Sous dissociatif, j'ai l'impression que le délire est plus sensitif, et que l'on a cette capacité à rentrer dans des détails microscopiques autant que s'aventurer comme sous psyché dans la matrice de l'univers, en percevant intuitivement le tout (soi dans son environnement, à l'échelle planétaire, universelle). L'attention est donc très large et la lucidité peut englober un grand nombre de chose, ou se focaliser au contraire sur une unique phénomène en le détaillant dans ses caractéristiques les plus précises et intimes. Après c'est là qu'il faut comprendre la mécanique dissociative, faisant que l'esprit peut autant être très très attentionné et supra lucide, comme totalement déconnecté et absolument pas lucide (genre breakthrough dans une phase d'ego death).
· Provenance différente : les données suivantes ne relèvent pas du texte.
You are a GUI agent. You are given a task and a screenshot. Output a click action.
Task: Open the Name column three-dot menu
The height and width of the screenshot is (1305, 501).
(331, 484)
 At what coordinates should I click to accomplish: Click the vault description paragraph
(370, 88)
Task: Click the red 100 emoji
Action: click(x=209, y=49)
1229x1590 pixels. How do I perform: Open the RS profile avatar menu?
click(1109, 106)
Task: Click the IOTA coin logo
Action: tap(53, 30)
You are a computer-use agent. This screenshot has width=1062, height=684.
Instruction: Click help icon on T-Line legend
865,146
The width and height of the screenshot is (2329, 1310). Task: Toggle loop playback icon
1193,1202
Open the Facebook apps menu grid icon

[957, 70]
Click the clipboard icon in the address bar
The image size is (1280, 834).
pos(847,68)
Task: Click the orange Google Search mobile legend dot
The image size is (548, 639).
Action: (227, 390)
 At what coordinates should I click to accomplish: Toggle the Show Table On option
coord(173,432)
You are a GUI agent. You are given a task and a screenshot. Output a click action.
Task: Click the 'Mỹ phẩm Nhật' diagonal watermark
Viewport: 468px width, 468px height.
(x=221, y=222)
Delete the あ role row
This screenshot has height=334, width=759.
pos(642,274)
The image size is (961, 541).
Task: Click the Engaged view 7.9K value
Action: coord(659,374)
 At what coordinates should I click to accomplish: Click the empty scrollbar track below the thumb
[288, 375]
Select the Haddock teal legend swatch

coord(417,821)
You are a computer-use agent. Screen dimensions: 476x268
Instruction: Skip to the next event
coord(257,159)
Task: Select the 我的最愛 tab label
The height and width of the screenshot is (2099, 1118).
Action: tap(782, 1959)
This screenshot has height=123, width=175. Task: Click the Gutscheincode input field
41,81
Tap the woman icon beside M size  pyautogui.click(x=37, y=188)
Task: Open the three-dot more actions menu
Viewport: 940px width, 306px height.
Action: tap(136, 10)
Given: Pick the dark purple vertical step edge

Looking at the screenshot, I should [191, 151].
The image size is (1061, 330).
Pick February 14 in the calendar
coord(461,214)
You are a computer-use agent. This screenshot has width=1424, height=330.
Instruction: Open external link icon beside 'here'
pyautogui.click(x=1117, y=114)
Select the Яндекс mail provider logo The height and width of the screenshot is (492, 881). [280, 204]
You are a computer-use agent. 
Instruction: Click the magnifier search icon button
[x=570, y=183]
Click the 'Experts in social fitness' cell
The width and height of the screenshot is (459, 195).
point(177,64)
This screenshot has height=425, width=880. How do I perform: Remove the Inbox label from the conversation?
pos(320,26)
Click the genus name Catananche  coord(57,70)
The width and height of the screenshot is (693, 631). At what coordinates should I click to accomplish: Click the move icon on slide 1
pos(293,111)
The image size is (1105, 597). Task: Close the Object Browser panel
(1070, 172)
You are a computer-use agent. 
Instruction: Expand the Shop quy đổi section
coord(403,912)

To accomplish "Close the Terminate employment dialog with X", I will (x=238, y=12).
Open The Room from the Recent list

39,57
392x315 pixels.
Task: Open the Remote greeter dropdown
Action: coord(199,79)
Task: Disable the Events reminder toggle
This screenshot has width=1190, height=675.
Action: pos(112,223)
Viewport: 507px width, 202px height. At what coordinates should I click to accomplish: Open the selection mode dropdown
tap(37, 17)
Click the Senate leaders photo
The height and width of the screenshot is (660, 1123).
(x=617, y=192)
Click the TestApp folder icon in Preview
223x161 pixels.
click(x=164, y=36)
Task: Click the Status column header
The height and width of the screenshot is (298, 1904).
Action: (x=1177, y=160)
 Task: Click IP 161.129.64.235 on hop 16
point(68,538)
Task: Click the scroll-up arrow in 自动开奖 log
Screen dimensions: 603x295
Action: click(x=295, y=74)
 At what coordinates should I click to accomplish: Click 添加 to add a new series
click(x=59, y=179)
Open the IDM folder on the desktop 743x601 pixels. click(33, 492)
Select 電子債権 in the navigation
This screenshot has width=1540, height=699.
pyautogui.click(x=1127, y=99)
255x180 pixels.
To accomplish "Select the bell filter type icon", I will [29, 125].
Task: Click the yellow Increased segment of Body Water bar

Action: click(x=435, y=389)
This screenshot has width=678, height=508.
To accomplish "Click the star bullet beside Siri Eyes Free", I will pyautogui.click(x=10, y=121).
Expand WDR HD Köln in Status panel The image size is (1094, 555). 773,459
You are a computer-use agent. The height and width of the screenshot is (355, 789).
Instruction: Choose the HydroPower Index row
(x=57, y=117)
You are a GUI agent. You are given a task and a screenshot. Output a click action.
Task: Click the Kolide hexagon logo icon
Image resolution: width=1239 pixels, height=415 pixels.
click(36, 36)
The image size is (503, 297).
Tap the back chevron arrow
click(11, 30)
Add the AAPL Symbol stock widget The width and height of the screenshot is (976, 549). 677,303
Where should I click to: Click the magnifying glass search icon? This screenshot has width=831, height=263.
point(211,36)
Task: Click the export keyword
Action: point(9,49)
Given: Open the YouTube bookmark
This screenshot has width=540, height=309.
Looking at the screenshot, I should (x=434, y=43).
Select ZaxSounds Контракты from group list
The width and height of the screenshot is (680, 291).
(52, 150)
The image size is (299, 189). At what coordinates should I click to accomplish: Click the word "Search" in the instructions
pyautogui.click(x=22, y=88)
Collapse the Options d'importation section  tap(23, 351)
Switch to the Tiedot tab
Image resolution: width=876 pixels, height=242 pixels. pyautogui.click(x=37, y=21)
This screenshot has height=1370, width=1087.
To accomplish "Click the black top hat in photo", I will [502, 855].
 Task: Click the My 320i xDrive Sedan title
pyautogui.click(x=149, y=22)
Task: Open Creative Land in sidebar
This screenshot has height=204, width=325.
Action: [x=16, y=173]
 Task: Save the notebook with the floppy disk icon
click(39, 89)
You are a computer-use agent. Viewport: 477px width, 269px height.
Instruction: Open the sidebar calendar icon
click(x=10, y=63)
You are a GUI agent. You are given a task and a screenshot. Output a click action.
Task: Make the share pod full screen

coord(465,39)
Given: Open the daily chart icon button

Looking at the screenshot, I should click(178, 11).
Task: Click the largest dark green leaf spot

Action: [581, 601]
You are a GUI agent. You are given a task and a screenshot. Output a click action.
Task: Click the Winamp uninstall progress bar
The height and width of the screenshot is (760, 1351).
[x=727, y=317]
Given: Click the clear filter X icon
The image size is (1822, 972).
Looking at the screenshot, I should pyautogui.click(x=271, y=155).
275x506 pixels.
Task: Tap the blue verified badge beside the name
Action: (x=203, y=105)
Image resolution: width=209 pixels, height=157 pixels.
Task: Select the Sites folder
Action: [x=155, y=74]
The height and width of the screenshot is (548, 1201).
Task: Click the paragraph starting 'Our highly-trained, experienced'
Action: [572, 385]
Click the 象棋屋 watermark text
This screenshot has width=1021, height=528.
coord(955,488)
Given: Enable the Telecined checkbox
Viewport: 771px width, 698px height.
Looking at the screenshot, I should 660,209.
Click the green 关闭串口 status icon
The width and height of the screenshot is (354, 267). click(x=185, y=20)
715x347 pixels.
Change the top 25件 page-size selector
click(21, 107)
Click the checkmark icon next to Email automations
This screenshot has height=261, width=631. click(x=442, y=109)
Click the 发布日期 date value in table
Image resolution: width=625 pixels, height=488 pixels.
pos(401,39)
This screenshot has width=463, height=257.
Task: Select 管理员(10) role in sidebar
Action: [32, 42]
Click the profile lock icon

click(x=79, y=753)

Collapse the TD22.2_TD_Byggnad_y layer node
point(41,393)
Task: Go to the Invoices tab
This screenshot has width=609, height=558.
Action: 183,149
Bref la lucidité sous disso c'est quitte ou double, les deux tendances opposées étant les deux faces de la même pièce, les deux contraires d'un même panel d'effet.
Et on retrouve toutes ces phases sous cannabis, cette drogue si variée sur le plan des effets (ça stimule, ça rappelle un côté psyché, et ça dissocie en inhibant ou désinhibant l'usager).
En gros mon point de vue est que la lucidité dépend surtout de son état de dissociation, en fonction de si l'on est très attentionné ou pas du tout, bref ça va ça vient par phase alternées ou intriquées, que ça soit sous stim (ou l'on est plutôt attentionné donc lucide), sous psyché où l'on est plutôt dissocié dans une phase intuitive (donc lucide mais dans une forme plus globale et peu intelligible), sous disso où là c'est quitte ou double (disons que pendant la montée on est très attentionné et lorsque l'esprit se détend on passe de On à OFF en devenant mega intuitif au point de dissoudre son ego dans une bouillie sensorielle et émotionnelle, avant de retrouver son ego, donc une part de lucidité plus mentale, plus portée sur l'intellect que l'affectif, en gros c'est la stimulation résiduelle de fin de trip, que l'on retrouve aussi sous psyché, on arrive pas à dormir et ça jacte beaucoup trop là haut).
J'espère ne pas avoir été trop confus, c'est pas évident de prime abord, faudrait que je développe tout ça dans un article prochainement.